Concurrí al Hospital Ramón Carrillo por un pinzamiento cervical, que impedía moverme. El agravante era que vivo lejos del hospital y que, circunstancialmente, estaba yo sola a cargo de mí misma.
Había esperado veinticuatro horas para poder manejar. Los pozos que acompañan mi recorrido, y que habitualmente son apenas un elemento más de la resignación cotidiana , con esta dolencia se habían convertido en cuchillos que se clavaban alternativamente en mi cuello y en mi espalda, sin piedad.

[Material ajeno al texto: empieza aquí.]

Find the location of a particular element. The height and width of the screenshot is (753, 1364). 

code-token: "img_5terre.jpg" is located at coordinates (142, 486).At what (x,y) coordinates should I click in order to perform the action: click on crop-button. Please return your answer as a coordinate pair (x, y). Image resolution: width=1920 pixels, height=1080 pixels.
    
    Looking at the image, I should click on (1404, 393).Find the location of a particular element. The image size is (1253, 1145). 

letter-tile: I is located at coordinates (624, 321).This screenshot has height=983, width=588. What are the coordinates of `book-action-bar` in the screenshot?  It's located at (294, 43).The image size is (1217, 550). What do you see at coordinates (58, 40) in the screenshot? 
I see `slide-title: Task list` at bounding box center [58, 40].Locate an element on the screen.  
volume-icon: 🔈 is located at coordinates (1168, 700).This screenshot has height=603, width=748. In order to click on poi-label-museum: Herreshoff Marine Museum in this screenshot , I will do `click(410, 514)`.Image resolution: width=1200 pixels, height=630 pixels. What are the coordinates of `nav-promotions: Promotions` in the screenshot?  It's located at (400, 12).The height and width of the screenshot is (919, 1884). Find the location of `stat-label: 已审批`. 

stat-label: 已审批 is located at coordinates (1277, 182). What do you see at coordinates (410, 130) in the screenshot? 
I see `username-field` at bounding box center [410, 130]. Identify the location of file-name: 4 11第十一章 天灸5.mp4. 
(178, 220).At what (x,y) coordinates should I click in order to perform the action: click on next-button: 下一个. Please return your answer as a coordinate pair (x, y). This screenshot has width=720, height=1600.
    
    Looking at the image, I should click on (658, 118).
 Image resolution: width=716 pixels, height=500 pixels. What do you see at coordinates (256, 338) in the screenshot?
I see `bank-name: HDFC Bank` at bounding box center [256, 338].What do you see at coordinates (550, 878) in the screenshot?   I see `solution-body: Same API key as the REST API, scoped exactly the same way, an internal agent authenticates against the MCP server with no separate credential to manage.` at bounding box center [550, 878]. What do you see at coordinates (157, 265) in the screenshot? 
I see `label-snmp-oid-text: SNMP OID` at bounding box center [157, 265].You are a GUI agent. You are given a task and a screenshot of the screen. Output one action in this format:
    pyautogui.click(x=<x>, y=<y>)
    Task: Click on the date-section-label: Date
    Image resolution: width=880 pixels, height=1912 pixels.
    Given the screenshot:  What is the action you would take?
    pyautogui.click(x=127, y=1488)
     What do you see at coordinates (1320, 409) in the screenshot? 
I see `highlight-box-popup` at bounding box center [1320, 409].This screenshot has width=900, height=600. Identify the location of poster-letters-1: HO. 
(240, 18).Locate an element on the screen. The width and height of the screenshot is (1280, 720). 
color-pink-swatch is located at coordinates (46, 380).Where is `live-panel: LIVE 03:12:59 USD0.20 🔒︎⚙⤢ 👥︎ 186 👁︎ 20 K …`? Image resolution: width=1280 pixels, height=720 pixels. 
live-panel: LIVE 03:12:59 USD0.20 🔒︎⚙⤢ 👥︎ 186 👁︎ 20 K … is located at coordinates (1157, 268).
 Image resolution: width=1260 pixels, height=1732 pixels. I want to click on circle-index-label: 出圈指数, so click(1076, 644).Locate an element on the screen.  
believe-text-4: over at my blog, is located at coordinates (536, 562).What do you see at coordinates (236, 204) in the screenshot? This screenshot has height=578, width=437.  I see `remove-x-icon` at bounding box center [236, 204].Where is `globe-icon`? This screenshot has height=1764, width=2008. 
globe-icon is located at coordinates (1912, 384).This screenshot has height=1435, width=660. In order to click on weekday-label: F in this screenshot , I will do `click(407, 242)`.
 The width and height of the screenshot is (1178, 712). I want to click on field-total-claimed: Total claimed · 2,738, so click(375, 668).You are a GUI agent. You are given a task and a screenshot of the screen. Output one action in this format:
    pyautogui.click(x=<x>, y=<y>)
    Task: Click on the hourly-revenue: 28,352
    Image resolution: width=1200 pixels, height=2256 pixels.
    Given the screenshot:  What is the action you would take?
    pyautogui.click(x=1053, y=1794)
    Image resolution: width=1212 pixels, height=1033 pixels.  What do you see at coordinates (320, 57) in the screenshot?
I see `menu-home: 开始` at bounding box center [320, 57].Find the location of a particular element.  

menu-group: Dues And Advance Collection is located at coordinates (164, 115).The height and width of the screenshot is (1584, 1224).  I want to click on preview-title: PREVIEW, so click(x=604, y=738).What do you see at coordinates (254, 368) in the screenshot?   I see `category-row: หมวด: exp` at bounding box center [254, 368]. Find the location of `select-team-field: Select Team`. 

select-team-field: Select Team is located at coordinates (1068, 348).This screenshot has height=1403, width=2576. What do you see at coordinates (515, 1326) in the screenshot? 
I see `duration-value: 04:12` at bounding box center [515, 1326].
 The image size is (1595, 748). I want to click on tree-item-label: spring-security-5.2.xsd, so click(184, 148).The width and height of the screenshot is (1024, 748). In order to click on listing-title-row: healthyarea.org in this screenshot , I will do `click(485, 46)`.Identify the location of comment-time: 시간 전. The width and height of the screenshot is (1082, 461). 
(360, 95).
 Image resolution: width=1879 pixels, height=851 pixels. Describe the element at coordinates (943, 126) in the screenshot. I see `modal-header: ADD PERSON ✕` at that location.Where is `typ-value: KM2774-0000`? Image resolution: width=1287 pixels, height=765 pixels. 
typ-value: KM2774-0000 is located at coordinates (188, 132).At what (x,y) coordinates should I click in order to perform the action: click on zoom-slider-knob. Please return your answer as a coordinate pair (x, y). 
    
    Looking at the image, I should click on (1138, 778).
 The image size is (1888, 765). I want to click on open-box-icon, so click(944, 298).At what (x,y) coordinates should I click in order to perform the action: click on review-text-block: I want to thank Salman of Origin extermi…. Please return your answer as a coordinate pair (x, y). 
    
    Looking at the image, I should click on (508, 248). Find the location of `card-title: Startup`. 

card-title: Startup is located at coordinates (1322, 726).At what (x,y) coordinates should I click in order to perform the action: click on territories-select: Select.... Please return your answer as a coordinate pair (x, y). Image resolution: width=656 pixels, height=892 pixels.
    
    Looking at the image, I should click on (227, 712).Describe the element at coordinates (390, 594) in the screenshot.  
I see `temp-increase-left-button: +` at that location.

Llegué a la guardia, fui atendida con cortesía y rápidamente. En el triage el enfermero e me toma la presión y conversa mirándome a los ojos. En esa charla ya se vislumbra algún exceso de mi parte: ciertos movimientos que se dan de patadas con la cronología que se refleja sin piedad en mi número de documento.
Después llega el momento del médico. Otra vez, el encuentro con alguien a quien le importa. Y en la conversación cae otro velo: un acontecimiento familiar que también podría ser el causante de semejante nudo.
Algo empieza a ceder. El dolor, todavía no.Un pinchazo en mi parte posterior para aliviar la molestia . Los remedios que voy a necesitar, en los días posteriores en mis manos.
Antes de atravesar la puerta escucho la voz del médico: “que salga todo bien con tu nieto”
No sé su nombre Doc, pero puedo reconocer la voz que cura.